### Selected extract
*****
As part of the Offering, the Company and the managing underwriters agreed that, within the first 45 calendar days after separate trading of the warrants commenced, the managing underwriters or certain of their principals, affiliates or designees would place bids for and, if their bids were accepted, spend up to $400,000 to purchase warrants in the public marketplace at prices not to exceed $0.70 per warrant. The managing underwriters agreed that any warrants purchased by them or their affiliates or designees would not be sold or transferred until completion of a Business Combination by the Company. Additionally, the chief executive officer and the president agreed with the representative of the underwriters, that within the first 45 calendar days after separate trading of the warrants commenced, they or certain of their affiliates or designees would collectively place bids for, and if their bids were accepted, spend up to $1,600,000 to purchase warrants in the public marketplace at prices not to exceed $0.70 per warrant. The chief executive officer and president further agreed that any warrants purchased by them or their affiliates or designees will not be sold or transferred until the completion of a Business Combination. The units separated on October 10, 2005 and, within the time specified, management purchased 3,794,403 warrants at an average price of $0.4216, and the underwriter purchased 948,000 warrants at an average price of $0.4216.
*****
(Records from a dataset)
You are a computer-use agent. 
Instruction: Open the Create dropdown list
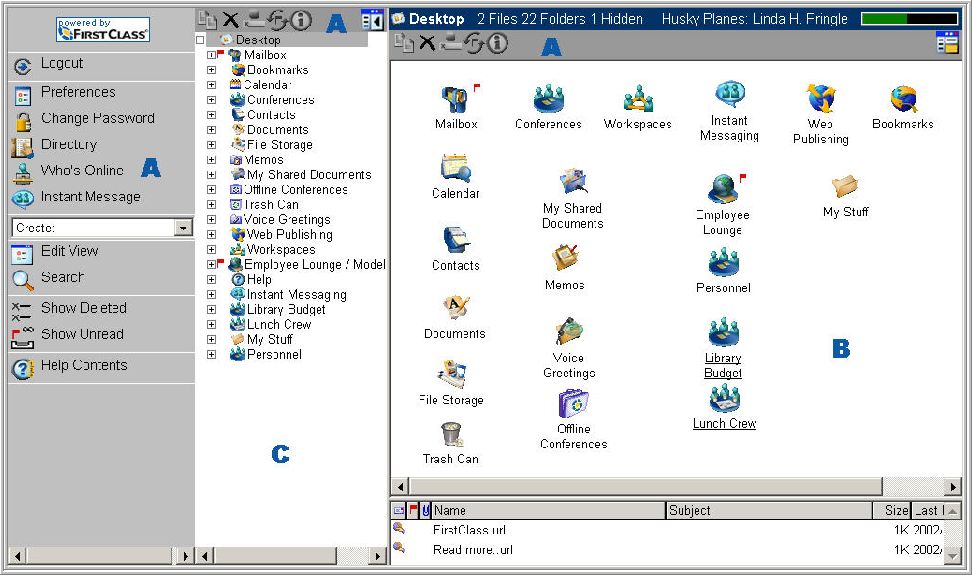(x=183, y=228)
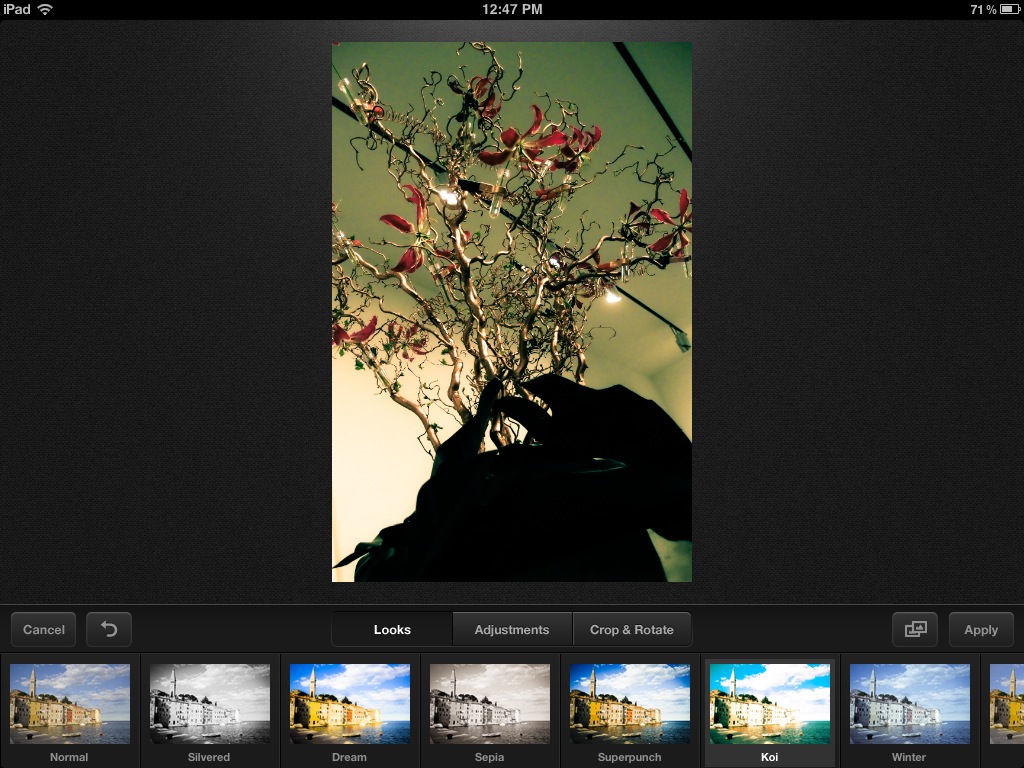The width and height of the screenshot is (1024, 768).
Task: Tap the highlighted Koi look
Action: (769, 704)
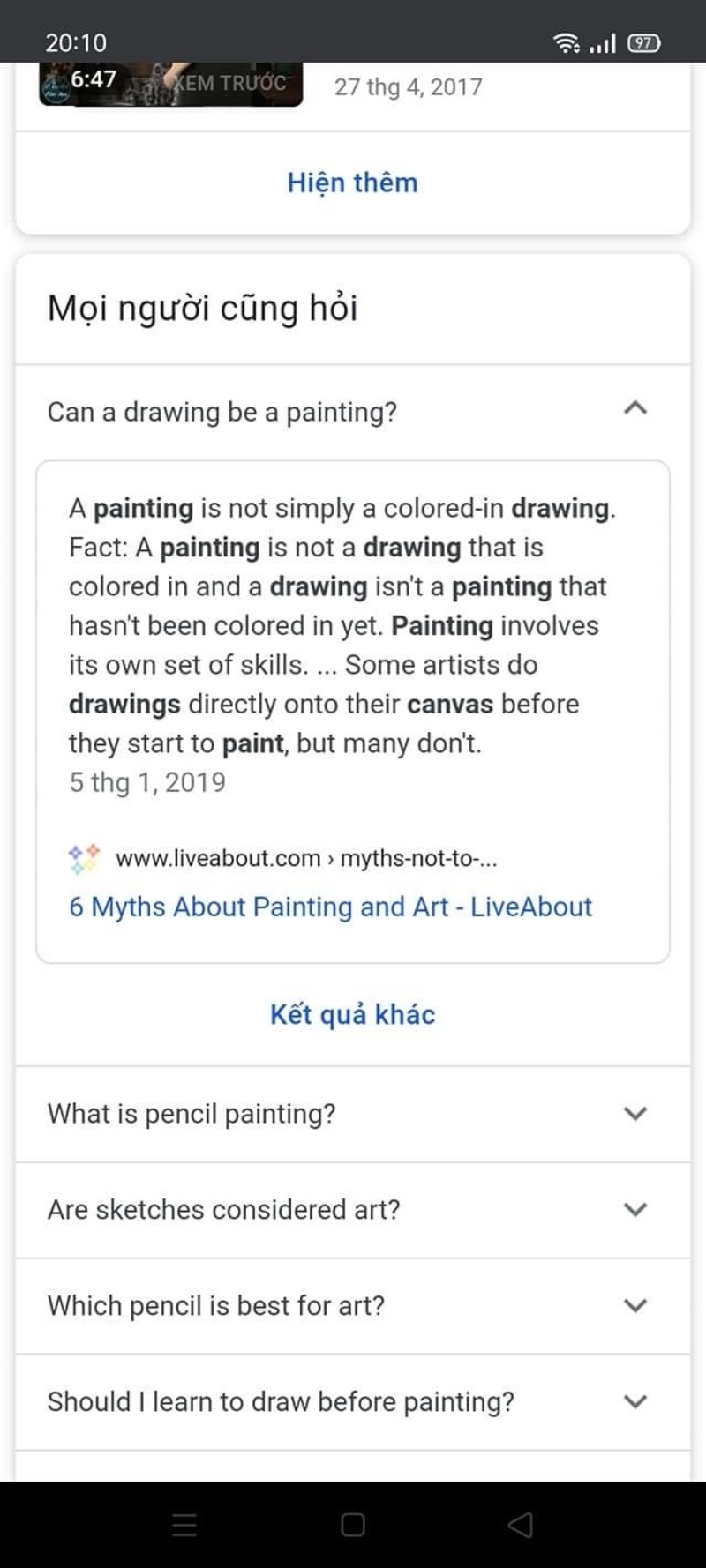
Task: Expand "Should I learn to draw before painting?"
Action: pos(634,1400)
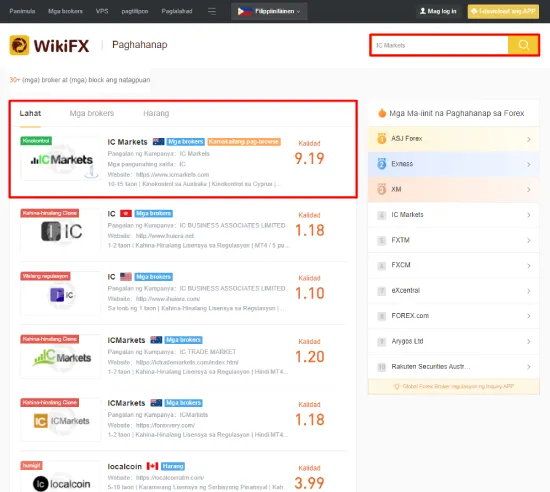The height and width of the screenshot is (492, 550).
Task: Expand the FOREX.com entry chevron
Action: click(x=528, y=316)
*****
### Task list
- 1) In the passage on warrant purchases, on what date did the units separate?
- 2) Continue the passage on warrant purchases from where it stops.
The records are separate material with no connection to the passage on warrant purchases.

### Task-by-task results
- 1) October 10, 2005.

- 2)
 
Note D—Notes Payable to Stockholder
 
The Company issued an aggregate of $150,000 in promissory notes to Messrs. Balter and Slasky in April 2005. The notes bear interest at a rate of 4% per year. The notes were paid upon consummation of the Offering from the net proceeds of the Offering.
 
Note E—Related Party Transaction
 
Following the consummation of its initial public offering, the Company cancelled its office agreement with Innovation Interactive, LLC, a company where certain of the Initial Stockholders served in executive capacities, under which the Company agreed to pay an administrative fee of $7,500 per month for office space and general and administrative services. Following cancellation of that arrangement, the Company relocated its offices under an informal agreement with an unrelated third party whereby the Company has agreed to pay a base rent of $2,058 per month, on a month-to-month basis, in exchange for office space and certain administrative services.
 
9

 
Note F—Common Stock Reserved for Issuance
 
At June 30, 2006, 18,900,000 shares of stock were reserved for issuance upon exercise of redeemable warrants.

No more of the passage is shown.